Wednesday, March 09, 2011


We should be taught not to wait for inspiration to start a thing. Action always generates inspiration. Inspiration seldom generates action.
- Frank Tibolt

I often grab one of these little quotes that slide into my mailbox every day and print it and study it and maybe spend a bit of time with it.

Like today's. I often say: I'll wait till the notion takes me, which is something my granny, my own personal hero, would say. I loved her casual approach to life and its necessities and requirements. Enormous fun for a child to be around. But not so much fun when you're an adult and waiting for the whatevers to strike.

They don't is my conclusion. Or rarely do.

I find that the action does precede the creative thought, the light bulb going off is nearly always preceded by the effort of getting up and going to the switch on the wall and actually flipping it.

I find the best writing or photographing or knitting I do is when I take the time to doodle around first. To play with a sentence, to take my hands and frame out a shot. To troll through a host of old knitting patterns and actually knit a swatch. To actually do the legwork, the painstaking setups.

I remember getting into some walking a long time ago.

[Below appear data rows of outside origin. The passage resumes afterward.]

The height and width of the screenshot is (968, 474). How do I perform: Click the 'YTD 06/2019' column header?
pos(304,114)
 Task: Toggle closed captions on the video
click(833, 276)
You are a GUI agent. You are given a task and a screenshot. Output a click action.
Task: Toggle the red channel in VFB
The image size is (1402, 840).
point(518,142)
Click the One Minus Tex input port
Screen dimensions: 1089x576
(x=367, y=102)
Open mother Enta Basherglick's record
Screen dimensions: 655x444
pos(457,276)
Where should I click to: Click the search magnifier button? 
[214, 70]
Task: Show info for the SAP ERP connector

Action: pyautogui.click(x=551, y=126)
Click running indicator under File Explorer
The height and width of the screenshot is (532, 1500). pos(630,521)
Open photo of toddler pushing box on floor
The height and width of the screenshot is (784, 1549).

It started by walking 10 minutes around the block in the dead of night. Then into some long range walking on the weekends. I never could have even imagined where it would eventually take me: marathon running. I would have laughed at anyone who would have even suggested it.

Action steps are all important for it is all in the journey. The destination is never that important. But it is such a mind blower when it turns out to be something of a blind-siding gobsmack.

Tiny first steps, yeah?


  1. I love this post, WWW and I love the photo that accompanies it. Very inspiring, indeed....I'm glad I took the action of reading it :-)

  2. I find when I want to begin a new craft project that I fiddle and flap about, sometimes for days on end and then suddenly settle like a butterfly on a buddleia bush and work calmly until the work is complete.

  3. If I wait for inspiration, I find that I never get anything accomplished. It's the story of my life right now. That's why this post is so appropriate. Thanks for writing it.

  4. I think it's a little of both. Some of the most frustrating times I've had are when I push doing something when I'm not ready. However, maybe the pushing leads to the final breakthrough. I call this frustrating time "wandering the wilderness" as I look for inspiration or maybe just an idea. I'm going through that now.

  5. It works both ways for me. Sometimes I just have an idea or image which straightaway germinates into something bigger. Sometimes I'm ruminating for days before some thought turns into an idea I can develop. And that's where the real work starts. As Thomas Edison said, "Success is 10 percent inspiration and 90 percent perspiration."

  6. Good quote - and your related thoughts WWW.

    When inspiration is slow to come, even for something as mundane as a blog post, I often go to Wordpad and just start typing the first thing that comes into my mind.
    Then I'll wait a while, and quite often what I've written turns out to be useful in relation to some current story or a new idea.

    Showing up - the same thing in a smaller way - showing up in the universe by DOING.

  7. I find myself agreeing with the "some of each" folks. Sometimes I'm blind-sided with a thought that seems original (or at the very least original to me), other times I can't settle on anything in particular. At those times I read. Something someone else has said is sure to blind-side me eventually.

  8. I think you are quite right about waiting to be inspired. If I waited for that I might wait forever. Hell, I'm lucky if the light turns on when I do get up and flick the switch.

  9. Inspiration is something which comes at us from many different angles - sometimes it's the working at the knot for hours until you find that loose bit and the whole thing comes open, other times, your brain picks up so many things and merges them without you realising it until it pings into the inspiration.
    (for a fantastic example of this, take a look at this clip of Derren Brown playing with a couple of advertisers...

  10. I fear you are right. There is no substitute for hard work. 'And failing to plan is planning to fail' as the old maxim goes. However I can procrastinate until the cows come home so I am careful not to indulge in too much pre-amble when working myself up to accomplishing something. Or chances are, it won't get done at all!

  11. "Sitting silently, doing nothing, spring comes and the grass grows by itself."
    ~Zen saying.

  12. I'm firmly believe there's no such thing as writer's block, merely a temporary lack of enthusiasm to write something.

    For me, the enthusiasm for doing anything only comes once I've started it, so getting going is inevitably the hardest part. If I waited for inspiration I'd never get out of bed.

    Jo's YouTube link is quite fascinating.

  13. Your comment about starting out with a walk around the block and ending up a marathon runner reminded me of the quote often attributed to Lao-tzu, “a journey of a thousand miles begins with a single step.” Making that first step can be such a difficult challenge sometimes when all we see is the enormity of the journey. I often think of a former student who hiked the Appalachian Trail from Georgia to Maine all by himself at age 19 when his hiking buddy pulled out on the second day. He’s been an inspiration many times when I see the long road ahead.